Por João Henrique Couto Scotto

A Evolução Humana em Ancestors: The humankind Odyssey

A Pré-História em Jogo!

E aí, meu amigo, de onde viemos? Dos macacos? De algum Deus? De outro mundo? Pois é, essa é uma questão que tem um montão de respostas, e provavelmente a minha ficará desatualizada e não servirá em um futuro bem próximo. Ah, já vou avisando, a corrente teórica que eu vou seguir na minha explicação é a do Evolucionismo, baseada na obra A Origem das Espécies, que Charles Darwin escreveu há um tempinho (precisamente em 1859). Basicamente, a obra propõe que a seleção natural acaba criando ou adaptando espécies às suas necessidades.

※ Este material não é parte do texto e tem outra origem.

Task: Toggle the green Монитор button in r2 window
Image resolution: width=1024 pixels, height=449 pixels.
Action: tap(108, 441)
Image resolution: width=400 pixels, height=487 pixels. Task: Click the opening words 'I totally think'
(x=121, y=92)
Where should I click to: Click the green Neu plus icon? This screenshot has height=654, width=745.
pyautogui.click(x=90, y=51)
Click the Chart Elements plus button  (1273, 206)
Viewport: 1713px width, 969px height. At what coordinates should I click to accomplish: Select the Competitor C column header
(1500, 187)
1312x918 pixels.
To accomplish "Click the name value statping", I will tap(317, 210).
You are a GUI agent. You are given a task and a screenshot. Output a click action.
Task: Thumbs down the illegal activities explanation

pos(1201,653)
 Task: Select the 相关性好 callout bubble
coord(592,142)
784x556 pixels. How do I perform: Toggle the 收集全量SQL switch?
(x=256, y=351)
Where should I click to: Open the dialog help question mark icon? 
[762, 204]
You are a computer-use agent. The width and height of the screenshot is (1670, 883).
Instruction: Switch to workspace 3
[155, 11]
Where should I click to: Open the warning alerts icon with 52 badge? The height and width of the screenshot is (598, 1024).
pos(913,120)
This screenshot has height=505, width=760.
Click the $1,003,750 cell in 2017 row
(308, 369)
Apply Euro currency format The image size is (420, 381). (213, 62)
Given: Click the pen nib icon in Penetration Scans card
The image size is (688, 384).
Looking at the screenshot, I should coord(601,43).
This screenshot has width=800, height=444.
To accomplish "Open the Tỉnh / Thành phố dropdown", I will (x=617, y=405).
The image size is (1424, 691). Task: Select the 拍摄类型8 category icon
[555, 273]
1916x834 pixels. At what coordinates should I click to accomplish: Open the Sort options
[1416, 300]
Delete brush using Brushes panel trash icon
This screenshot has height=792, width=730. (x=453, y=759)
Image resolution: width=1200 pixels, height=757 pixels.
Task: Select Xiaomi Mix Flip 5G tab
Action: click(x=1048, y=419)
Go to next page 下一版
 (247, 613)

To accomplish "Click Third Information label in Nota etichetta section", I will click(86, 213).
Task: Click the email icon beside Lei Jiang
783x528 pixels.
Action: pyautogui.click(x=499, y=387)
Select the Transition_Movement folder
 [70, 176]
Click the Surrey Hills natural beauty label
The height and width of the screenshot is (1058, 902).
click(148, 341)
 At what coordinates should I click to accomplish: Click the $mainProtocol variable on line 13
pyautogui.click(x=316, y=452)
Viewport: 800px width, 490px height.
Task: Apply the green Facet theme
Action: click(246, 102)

Para quem não sabe, o jogo Ancestors: The Humankind Odyssey foi publicado em 2019 para PS4, Xbox One e para o sistema operacional Windows. Resumidamente, o jogo se propõe a “evoluir” a espécie humana, começando há 10 milhões de anos. No início, começamos o jogo em uma região de floresta, e, segundo a “Fandon” do jogo, a espécie com a qual começamos não tem nome, sendo considerada o “elo perdido” — a espécie mais antiga entre a nossa linha evolutiva e a dos gorilas, por exemplo.

A Origem da Humanidade em Ancestors: The Humankind Odyssey

Eu quero deixar bem claro que, para mim, é impossível determinar um conceito fixo de Ser Humano. No pensamento biológico, através da observação das características físicas, podemos destacar nosso bipedalismo, o desenvolvimento do polegar opositor, a capacidade de fala, o tamanho do cérebro, etc. Mas os humanos também são seres sociais, que extraem os recursos da natureza a partir do trabalho, ou melhor, somos culturais, vivemos em comunidade com base em tradições, crenças, além da cooperação. E eu nem vou me atrever a entrar no campo da Filosofia, senão a gente não entende mais nada! Então, vamos manter o foco e o percurso — ou melhor, os percursos — que levaram ao surgimento do Homo sapiens sapiens, a nossa espécie.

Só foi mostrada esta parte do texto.